WORK TO COMPLETE:
Find every line in the records below that holds the word "computer", and copy each one.

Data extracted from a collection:
━━━━

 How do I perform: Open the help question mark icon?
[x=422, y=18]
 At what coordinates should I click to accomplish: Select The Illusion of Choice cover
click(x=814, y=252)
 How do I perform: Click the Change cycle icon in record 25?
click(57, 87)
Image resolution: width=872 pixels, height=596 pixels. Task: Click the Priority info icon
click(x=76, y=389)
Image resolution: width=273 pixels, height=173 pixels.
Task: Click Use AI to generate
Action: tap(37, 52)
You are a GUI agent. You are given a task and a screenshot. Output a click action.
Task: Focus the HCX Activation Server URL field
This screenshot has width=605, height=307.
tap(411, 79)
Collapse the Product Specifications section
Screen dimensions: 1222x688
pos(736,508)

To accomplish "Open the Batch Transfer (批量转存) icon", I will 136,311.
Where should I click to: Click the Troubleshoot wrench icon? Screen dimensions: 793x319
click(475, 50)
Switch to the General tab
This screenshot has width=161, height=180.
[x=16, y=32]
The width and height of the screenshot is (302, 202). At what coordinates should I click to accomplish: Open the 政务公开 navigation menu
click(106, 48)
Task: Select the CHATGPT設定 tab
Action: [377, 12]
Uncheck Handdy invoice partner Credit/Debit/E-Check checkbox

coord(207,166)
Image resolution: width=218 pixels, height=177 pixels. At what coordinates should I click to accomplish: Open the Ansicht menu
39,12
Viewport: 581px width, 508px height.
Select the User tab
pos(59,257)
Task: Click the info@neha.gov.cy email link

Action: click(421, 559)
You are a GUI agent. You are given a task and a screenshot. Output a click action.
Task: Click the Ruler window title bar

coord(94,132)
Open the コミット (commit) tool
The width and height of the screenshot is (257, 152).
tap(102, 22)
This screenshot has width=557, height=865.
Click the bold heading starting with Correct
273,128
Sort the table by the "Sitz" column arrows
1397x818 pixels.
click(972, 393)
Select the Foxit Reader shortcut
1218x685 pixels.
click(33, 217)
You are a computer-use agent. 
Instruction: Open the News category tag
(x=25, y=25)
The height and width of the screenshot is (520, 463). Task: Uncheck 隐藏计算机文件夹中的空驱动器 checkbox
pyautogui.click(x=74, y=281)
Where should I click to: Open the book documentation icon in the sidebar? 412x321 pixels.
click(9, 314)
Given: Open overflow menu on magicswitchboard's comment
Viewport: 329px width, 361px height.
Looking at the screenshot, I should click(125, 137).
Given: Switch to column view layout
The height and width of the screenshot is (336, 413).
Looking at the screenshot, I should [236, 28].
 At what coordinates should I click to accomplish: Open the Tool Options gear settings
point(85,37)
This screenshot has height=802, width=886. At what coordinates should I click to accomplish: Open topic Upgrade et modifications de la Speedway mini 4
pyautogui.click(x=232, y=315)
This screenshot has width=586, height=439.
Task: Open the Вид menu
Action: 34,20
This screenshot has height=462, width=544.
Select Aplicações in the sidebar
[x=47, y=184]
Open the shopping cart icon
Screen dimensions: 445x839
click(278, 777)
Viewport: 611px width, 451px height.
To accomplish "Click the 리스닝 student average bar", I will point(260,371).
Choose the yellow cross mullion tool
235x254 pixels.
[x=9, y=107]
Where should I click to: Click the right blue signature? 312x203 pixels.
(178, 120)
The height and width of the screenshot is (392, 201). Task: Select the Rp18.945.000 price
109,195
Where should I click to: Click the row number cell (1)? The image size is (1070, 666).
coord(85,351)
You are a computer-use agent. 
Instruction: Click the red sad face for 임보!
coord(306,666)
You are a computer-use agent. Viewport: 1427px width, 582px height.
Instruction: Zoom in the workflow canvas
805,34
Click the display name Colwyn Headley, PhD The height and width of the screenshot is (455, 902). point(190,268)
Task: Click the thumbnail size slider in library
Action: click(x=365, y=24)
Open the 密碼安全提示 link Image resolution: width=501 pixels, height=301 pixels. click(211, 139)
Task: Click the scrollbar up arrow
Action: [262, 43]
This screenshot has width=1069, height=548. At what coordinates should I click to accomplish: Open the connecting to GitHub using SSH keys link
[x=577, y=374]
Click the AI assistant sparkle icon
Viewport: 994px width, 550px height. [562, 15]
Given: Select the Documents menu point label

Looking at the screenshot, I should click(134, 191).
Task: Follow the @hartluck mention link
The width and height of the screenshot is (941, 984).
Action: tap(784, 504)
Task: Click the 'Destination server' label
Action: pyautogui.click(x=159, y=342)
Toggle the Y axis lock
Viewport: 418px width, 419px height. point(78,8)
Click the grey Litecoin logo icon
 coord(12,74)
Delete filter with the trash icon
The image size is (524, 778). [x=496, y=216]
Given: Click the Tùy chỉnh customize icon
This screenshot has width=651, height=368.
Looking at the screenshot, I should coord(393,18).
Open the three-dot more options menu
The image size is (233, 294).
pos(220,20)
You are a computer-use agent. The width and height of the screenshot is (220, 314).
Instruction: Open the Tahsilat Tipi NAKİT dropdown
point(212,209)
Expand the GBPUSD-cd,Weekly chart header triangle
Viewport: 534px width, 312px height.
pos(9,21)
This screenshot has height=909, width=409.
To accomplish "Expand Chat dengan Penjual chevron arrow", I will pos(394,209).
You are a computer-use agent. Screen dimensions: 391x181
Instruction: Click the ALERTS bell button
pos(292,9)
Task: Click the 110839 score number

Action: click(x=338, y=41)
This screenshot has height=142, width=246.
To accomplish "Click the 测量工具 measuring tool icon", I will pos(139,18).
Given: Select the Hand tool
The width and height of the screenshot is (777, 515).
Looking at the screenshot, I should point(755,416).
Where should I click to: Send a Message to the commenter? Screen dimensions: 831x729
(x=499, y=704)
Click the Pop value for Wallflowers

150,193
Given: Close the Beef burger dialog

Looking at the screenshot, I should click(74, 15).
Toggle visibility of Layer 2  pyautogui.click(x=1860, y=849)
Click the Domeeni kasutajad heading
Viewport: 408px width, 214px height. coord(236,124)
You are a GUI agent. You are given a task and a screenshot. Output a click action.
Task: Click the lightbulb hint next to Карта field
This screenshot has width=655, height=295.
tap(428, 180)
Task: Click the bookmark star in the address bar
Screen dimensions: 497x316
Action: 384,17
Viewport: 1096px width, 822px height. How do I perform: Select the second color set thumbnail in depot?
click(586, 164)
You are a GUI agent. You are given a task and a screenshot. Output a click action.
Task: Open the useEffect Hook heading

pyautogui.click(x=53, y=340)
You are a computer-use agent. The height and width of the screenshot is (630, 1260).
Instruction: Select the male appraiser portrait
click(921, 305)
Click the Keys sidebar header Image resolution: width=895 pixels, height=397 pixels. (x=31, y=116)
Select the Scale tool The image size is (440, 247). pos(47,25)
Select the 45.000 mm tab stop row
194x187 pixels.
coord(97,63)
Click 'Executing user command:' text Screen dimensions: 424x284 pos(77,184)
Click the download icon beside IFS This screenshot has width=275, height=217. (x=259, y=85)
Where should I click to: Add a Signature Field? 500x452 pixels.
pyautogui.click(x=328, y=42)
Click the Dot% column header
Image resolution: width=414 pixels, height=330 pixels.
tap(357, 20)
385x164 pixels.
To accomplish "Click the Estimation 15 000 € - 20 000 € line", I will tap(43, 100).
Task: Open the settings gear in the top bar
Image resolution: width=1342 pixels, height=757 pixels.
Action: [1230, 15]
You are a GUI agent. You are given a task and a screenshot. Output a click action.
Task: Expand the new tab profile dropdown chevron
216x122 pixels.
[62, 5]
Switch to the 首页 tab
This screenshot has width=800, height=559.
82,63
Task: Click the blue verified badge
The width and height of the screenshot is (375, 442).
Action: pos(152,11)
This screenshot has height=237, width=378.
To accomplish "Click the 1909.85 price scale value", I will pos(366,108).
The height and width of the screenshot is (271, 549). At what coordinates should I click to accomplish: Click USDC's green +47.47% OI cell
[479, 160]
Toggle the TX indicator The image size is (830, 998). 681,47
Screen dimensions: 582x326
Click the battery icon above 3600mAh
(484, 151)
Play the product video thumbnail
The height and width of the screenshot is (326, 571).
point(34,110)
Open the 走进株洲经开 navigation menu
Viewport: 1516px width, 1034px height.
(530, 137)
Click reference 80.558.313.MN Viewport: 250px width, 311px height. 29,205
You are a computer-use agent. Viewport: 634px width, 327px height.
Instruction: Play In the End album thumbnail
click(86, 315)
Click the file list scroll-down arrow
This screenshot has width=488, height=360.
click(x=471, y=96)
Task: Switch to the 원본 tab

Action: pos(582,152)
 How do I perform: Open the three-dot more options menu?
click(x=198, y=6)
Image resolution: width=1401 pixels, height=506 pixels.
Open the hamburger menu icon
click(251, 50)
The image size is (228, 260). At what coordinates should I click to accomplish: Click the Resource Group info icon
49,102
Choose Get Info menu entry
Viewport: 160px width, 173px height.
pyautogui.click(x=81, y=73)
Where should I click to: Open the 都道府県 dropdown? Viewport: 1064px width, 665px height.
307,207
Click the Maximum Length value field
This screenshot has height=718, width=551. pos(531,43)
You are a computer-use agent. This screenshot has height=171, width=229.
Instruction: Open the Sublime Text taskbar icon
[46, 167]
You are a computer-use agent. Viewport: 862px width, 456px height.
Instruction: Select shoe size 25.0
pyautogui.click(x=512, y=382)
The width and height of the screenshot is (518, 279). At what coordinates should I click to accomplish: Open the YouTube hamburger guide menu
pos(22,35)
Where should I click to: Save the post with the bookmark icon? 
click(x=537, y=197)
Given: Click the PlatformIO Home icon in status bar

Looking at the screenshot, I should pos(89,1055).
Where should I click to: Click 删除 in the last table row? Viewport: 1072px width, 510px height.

━━━━

EXERCISE RESULT:
You are a computer-use agent. 
You are a computer-use agent. 
You are a computer-use agent. Viewport: 1427px width, 582px height.
You are a computer-use agent. The width and height of the screenshot is (220, 314).
You are a computer-use agent. Screen dimensions: 391x181
You are a computer-use agent. The height and width of the screenshot is (630, 1260).
You are a computer-use agent. Viewport: 634px width, 327px height.
You are a computer-use agent. This screenshot has height=171, width=229.
You are a computer-use agent. Viewport: 862px width, 456px height.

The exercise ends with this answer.